La notizia è sicuramente positiva per tutti gli animalisti che hanno visto nella fine di Green Hill non solo un evento importante per aver salvato la vita a tutti i cani dell’allevamento ma anche una storica tappa politica nella lotta alla vivisezione in Italia. Attualmente il dibattito sulla sperimentazione animale è sempre più acceso: in tutta Europa si raccolgono quotidianamente firme per riscrivere le direttive europee sulla questione e l’Italia sembra essere particolarmente sensibile all’argomento avendo già superato le 500.000 firme.
Nel corso dell’anno sono state molte le manifestazioni degli animalisti contro aziende e laboratori che rientrano tra i maggiori esponenti coinvolti nella vivisezione. Esempi concreti possono essere le manifestazioni tenutesi ad Udine a Marzo per la chiusura di Harlan; le proteste a Pomezia di fronte alla Menarini nel mese Maggio, concluse con la liberazione di otto beagle destinati alla vivisezione; la protesta a Roma gruppi di animalisti hanno manifestato di fronte all’ambasciata Rumena chiedendone l’espulsione dall’U.E. per l’approvazione della recente legge che autorizza l’uccisione tout-court dei cani randagi -il che esula dalla questione della sperimentazione ma è sempre argomento sensibile e di interesse per questi gruppi che sono coinvolti su più fronti.

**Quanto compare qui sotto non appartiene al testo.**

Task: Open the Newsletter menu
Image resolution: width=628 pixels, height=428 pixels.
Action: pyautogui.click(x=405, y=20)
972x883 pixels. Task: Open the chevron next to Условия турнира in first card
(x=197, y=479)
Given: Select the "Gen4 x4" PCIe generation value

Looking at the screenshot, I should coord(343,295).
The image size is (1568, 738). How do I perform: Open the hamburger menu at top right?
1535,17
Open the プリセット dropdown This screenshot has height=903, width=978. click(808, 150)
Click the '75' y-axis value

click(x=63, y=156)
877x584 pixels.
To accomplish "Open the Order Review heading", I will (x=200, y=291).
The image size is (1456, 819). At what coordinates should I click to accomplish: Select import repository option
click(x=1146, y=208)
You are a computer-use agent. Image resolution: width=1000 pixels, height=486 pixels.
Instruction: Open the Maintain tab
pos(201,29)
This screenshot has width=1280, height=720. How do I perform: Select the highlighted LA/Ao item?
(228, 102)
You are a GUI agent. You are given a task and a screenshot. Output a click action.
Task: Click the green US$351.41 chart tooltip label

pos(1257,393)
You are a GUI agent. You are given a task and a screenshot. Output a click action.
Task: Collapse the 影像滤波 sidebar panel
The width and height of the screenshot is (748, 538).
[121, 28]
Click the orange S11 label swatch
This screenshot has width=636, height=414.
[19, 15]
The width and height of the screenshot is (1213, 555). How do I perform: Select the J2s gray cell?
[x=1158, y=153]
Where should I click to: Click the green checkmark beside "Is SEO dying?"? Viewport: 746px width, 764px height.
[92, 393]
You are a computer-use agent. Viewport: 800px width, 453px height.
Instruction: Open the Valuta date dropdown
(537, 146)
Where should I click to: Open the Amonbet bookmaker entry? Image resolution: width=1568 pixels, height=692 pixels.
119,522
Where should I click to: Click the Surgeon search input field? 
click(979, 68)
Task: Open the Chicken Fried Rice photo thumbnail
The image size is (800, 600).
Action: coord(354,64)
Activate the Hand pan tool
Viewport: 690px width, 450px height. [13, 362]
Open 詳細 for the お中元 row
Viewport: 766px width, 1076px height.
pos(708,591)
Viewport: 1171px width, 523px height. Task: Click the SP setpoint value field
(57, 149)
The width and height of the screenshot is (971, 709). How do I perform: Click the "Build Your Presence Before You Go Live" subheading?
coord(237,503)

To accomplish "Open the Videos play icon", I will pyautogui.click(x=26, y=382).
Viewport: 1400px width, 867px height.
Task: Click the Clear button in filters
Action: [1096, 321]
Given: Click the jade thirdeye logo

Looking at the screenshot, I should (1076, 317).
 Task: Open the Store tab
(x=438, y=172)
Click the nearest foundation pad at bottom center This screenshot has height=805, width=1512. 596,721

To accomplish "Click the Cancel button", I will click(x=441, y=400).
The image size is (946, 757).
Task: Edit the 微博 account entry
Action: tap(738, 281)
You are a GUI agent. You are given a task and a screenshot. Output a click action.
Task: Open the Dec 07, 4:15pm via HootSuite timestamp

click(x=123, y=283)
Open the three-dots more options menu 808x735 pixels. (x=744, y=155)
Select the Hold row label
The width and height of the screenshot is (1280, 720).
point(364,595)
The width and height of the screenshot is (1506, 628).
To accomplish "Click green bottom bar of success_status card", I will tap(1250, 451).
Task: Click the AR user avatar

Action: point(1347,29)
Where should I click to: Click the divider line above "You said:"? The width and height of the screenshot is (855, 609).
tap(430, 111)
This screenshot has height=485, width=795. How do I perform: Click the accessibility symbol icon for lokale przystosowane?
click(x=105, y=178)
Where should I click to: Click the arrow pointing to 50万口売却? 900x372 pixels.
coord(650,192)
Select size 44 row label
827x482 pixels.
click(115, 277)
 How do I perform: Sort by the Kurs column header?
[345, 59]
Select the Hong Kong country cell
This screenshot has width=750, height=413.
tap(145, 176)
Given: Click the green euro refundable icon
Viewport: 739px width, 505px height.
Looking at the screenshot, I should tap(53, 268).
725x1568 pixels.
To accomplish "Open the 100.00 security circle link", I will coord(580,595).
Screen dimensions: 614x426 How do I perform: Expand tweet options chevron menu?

Il dibattito riguardante la vivisezione è quindi sempre più attuale, specialmente perché notizie e discussioni etico-politiche riguardanti metodi di ricerca alternativa (che si tratti o meno delle famose cellule staminali) sono spesso al centro dell’attenzione mediatica. Certo è che quando si parla di sperimentazione animale non sempre l’attenzione è così alta specialmente perché, nonostante le vittorie come quella di Green Hill, si tratta ancora del metodo di ricerca più comune. Chi sostiene quella che viene considerata una barbarie (anche da voci autorevoli in ambito scientifico) spesso afferma che si tratta dell’unica scelta possibile ai fini della ricerca medica. Il discorso va focalizzato però su un altra questione: i test animali per i cosmetici possono essere considerati ricerca medica? E quelli per la ricerca di cure per le malattie più disparate, siamo sicuri che non abbiano altre possibilità al di fuori della vivisezione? Effettiva impossibilità scientifica o poco interesse nell’investire in metodi di ricerca alternativa per volere religioso o di qualche industria farmaceutica?